CC: Sometimes it does feel like that movie Groundhog Day to me. We thought with the recognition that “code is speech,” and the application of it to the encryption regulations, that we had won the issue. But, apparently, the government didn’t [see it that way], and it was with great dismay that we realized, due to the Snowden revelations, that the government had continued to attack and undermine encryption and other security tools relied on by billions of people around the world. The attack on Google’s undersea lines connecting its servers was a big wake-up call—for us, for Google, and for many others.
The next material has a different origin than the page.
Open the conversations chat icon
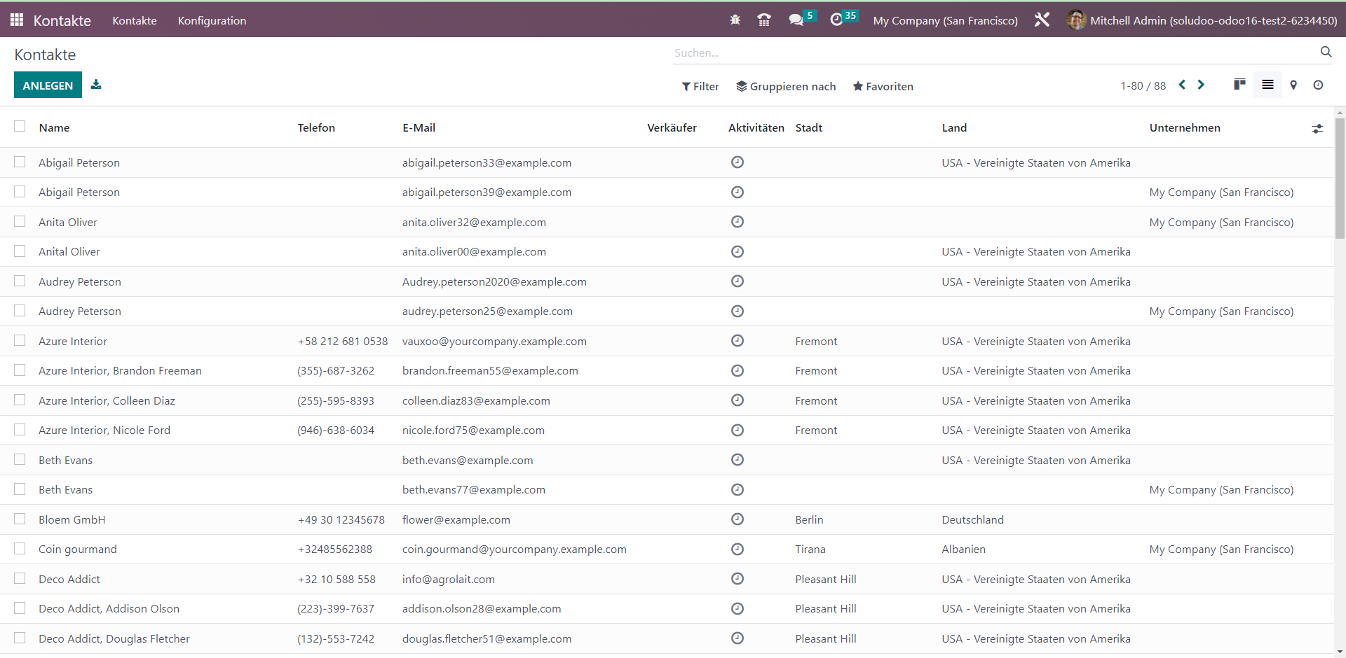 [796, 20]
But the First Amendment implications of regulating code have continued to be a mechanism for dissuading the government from wading into the development of free and open source tools. It wasn’t the core reason, but I think it was important in getting the government to back down in the Apple v. FBI case. But the doctrine is still in its infancy as a matter of judicial opinions, so we’ll see as it goes along.

JG: Sometimes you file briefs supporting technology companies, sometimes you sue them. How do you navigate your relationships with industry?
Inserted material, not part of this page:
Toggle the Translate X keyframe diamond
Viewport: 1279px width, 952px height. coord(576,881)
CC: We stand with them when they do the right thing by their customers and the public interest and we oppose them when they don’t.

In general, I find that technology companies get this and recognize that we’re straight shooters—they may not agree with us, but they understand that we cannot be bought and also that we’re not just haters who will oppose anything they do. Our position will be based on our evaluation of whether they are doing the right thing.

JG: The EFF may be scrappy, but it’s just one team of attorneys. How do you pick your battles?

CC: It’s an art rather than a science. We look for whether a situation will set precedent, whether we think that we can make a difference given our limited resources and whether it’s vital to the Internet as a whole or just to a few people. The hardest thing we do is to turn people down when they seek help but we do have a vibrant network of lawyers who we can refer people to. We try to get some help for everyone who comes to us, even if it’s not EFF representation.

JG: How do you find lawyers who can speak technobabble and technologists who can speak legalese and get them to work well together? What should someone who wants to make a difference in technology law do to be fluent in both?

CC: We’re lucky in that, often, they come to us. But it’s a process. We screen applicants very carefully for this—technologists get asked to explain IP addresses, for example, and write blog posts, lawyers get the same on issues where tech and law overlap. We also help our employees develop that skill over time and have many meetings and conversations with both lawyers and technologists in the room so that they talk things through directly. That role of translator is so important and we work hard to develop that skill in our staff.